EXTRACT PROVIDED:
* begin *

Following discovery, Travelers and Budget both moved for summary judgment. The district court held that, because Jones did not have Budget’s permission to drive the car, he was not insured by Budget. Consequently, the court granted summary judgment in Budget’s favor.

Travelers appeals. We review the district court’s grant of summary judgment de novo. State Farm Fire & Casualty Co. v. Martin, 872 F.2d 319, 320 (9th Cir.1989).

Discussion

Travelers points to two sources from which Budget’s liability might derive: the rental agreement between Budget and Mellon, and Hawaii Revised Statutes (HRS) § 287-25.

A. The Rental Agreement

To allow Travelers to recover from Budget on the basis of the rental agreement would require an act of interpretive legerdemain; the language of the contract could not be clearer. The rental agreement provides liability coverage “only for Renter and any Authorized Driver ... for bodily injury ... arising from use or operation of Vehicle as permitted by this Agreement.” As to what is permitted by the agreement, it states explicitly that the

Vehicle shall not, under any circumstances, be used or operated by any person: (a) Other than Renter or any Authorized Driver which shall by definition include only the Additional Driver shown on the reverse side hereof, and any driver who is a member of Renter’s immediate family, his employer, his employee, his fellow employee, or his partner, provided such driver has Renter’s prior permission and is a qualified, licensed driver of at least 21 years of age; ....

Brent Jones is neither the Renter nor an Authorized Driver as provided by the rental agreement. Under the plain terms of the contract, Budget provides no coverage for the accident at Mama’s Fish House.

*767Travelers would have us adopt a different interpretation; it makes two arguments in this regard.1

1. Travelers relies on BATS, Inc. v. Shikuma, 1 Hawaii App. 231, 617 P.2d 575 (1980), for the proposition that Mellon was still “using” the car within the meaning of the contract when he turned it over to the valet. In BATS, a rental car insurance policy limited coverage to instances where the car was being “operated or used” by the named insured. The court distinguished “operation,” meaning the actual driving of the car, from “use,” meaning under one’s supervision and control even if driven by another. Thus, BATS held that the insured was “using” the car under the terms of the agreement when he gave it to a friend to return to the rental company. 617 P.2d at 576-78.

BATS does not help Travelers here. The rental agreement in BATS was inclusive; it insured any operation or use by the renter. Although the renter was not operating the car, he was using it, under the court’s definition, and the rental agreement thereby provided liability coverage. By contrast, the rental agreement here is exclusive; it provides that the car “shall not, under any circumstances, be used or operated by any person” other than the renter or an authorized driver. It further states that Budget will provide liability coverage only for use or operation “permitted by this Agreement.” Even if Mellon was still “using” the car while the valet had it, he was not using it as permitted by the agreement; for whoever was “using” the car, there is no doubt that the valet, an unauthorized driver, was “operating” it. Mellon thereby violated the agreement, and there is no coverage.

* end *

GIVEN ENTRIES:
* begin *

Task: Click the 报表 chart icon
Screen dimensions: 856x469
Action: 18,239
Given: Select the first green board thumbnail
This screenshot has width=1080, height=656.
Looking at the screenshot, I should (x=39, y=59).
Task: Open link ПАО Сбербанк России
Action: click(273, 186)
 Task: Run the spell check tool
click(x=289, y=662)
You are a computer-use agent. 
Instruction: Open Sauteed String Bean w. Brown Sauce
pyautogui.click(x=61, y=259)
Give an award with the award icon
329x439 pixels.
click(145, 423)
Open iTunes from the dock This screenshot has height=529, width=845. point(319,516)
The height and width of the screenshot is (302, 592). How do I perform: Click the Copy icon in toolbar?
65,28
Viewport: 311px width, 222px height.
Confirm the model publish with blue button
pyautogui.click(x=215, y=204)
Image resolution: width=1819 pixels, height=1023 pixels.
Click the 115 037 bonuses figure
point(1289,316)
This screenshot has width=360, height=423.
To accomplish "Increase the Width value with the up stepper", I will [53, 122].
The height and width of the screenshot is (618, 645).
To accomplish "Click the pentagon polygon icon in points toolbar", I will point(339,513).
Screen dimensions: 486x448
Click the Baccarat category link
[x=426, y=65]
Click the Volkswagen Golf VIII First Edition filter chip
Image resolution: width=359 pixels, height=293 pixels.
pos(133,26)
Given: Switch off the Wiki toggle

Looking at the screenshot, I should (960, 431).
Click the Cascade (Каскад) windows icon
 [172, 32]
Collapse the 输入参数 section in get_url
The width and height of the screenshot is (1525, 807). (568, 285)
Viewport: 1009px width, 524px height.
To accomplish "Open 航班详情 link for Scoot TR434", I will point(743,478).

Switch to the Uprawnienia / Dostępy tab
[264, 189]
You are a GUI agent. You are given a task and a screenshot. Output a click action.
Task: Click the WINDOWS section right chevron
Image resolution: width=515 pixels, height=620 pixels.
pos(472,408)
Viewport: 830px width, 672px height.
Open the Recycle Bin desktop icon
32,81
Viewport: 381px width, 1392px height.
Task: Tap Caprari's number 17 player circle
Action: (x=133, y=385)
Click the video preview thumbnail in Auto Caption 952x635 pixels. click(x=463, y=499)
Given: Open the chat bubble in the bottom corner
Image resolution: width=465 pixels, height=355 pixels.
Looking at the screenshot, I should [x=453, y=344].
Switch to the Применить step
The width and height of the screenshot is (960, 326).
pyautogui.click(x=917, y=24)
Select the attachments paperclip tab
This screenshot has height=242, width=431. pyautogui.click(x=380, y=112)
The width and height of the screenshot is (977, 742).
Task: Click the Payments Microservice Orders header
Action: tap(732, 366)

* end *

STATED GOAL A: Do these statements agree with the rental car insurance opinion? (i) The district court granted summary judgment in favor of Travelers. (ii) The appeals court reviews the grant of summary judgment de novo. (iii) The rental agreement in BATS was exclusive. For each, answer yes or no and quote the deciding words.
STATED GOAL B: Could you repeat the rental car insurance opinion word for word, from "Brent Jones is" to "Mama’s Fish House."?
STATED GOAL C: Can you go on with the rental car insurance opinion from its last sentence?

REPLY A:
(i) No: "the court granted summary judgment in Budget’s favor."
(ii) Yes: "We review the district court’s grant of summary judgment de novo."
(iii) No: "The rental agreement in BATS was inclusive"

REPLY B:
Brent Jones is neither the Renter nor an Authorized Driver as provided by the rental agreement. Under the plain terms of the contract, Budget provides no coverage for the accident at Mama’s Fish House.

REPLY C:
2. Travelers next asks us to read into the rental agreement an implied term providing liability coverage to anyone who drove the car with Mellon’s permission. The company points to eases from other jurisdictions that have found such an implied term. See, for example, Allstate Insurance Co. v. Travelers Insurance Co., 49 A.D.2d 613, 370 N.Y.S.2d 675 (1975); Financial Indemnity Co. v. Hertz Corp., 226 Cal.App.2d 689, 38 Cal.Rptr. 249 (1964); Roth v. Old Republic Insurance Co., 269 So.2d 3 (Fla.1972). We find these cases unpersuasive and, for the reasons set forth below, we do not believe the Hawaii Supreme Court would follow them.

For one thing, an implied term providing liability coverage to anyone other than the renter or an authorized driver would be directly contrary to the express language of the contract. It is elementary contract law that a court will only supply a term where the contract does not address the dispute between the parties. In re Marriage of Garrity/Bishton, 181 Cal.App.3d 675, 683, 226 Cal.Rptr. 485 (1986) (“[TJhere can be no implied covenant where the subject is completely covered by the contract.”) and cases cited therein; E. Allan Farnsworth, Contracts § 7.16 at 521 (Little, Brown, 1982) (“[A] court will supply a term only after it has determined that the language of the agreement does not cover the case at hand.”). Where the language of a contract is clear and addresses the issue before the court, the court may not interpret the contract by supplying an implied term:

When the terms of a contract are definite and unambiguous there is no room for interpretation. It is only when the language used by the parties leaves some doubt as to the meaning and intention that the courts will apply the rules of construction and interpretation in an effort to ascertain the intention of the parties to the contract.

Hackfeld and Co. v. Grossman, 13 Hawaii 725, 729 (1902), quoted in DiTullio v. Hawaiian Insurance & Guaranty Co., 1 Hawaii App. 149, 616 P.2d 221, 226 (1980), and Hanagami v. China Airlines, Ltd., 67 Hawaii 357, 688 P.2d 1139, 1144-45 (1984). *768The Budget-Mellon rental agreement is definite and unambiguous on this point; the contract excludes insurance coverage for the events at Mama’s parking lot. There is no occasion to supply an implied term, and that should be the end of the matter as far as Hawaii contract law is concerned.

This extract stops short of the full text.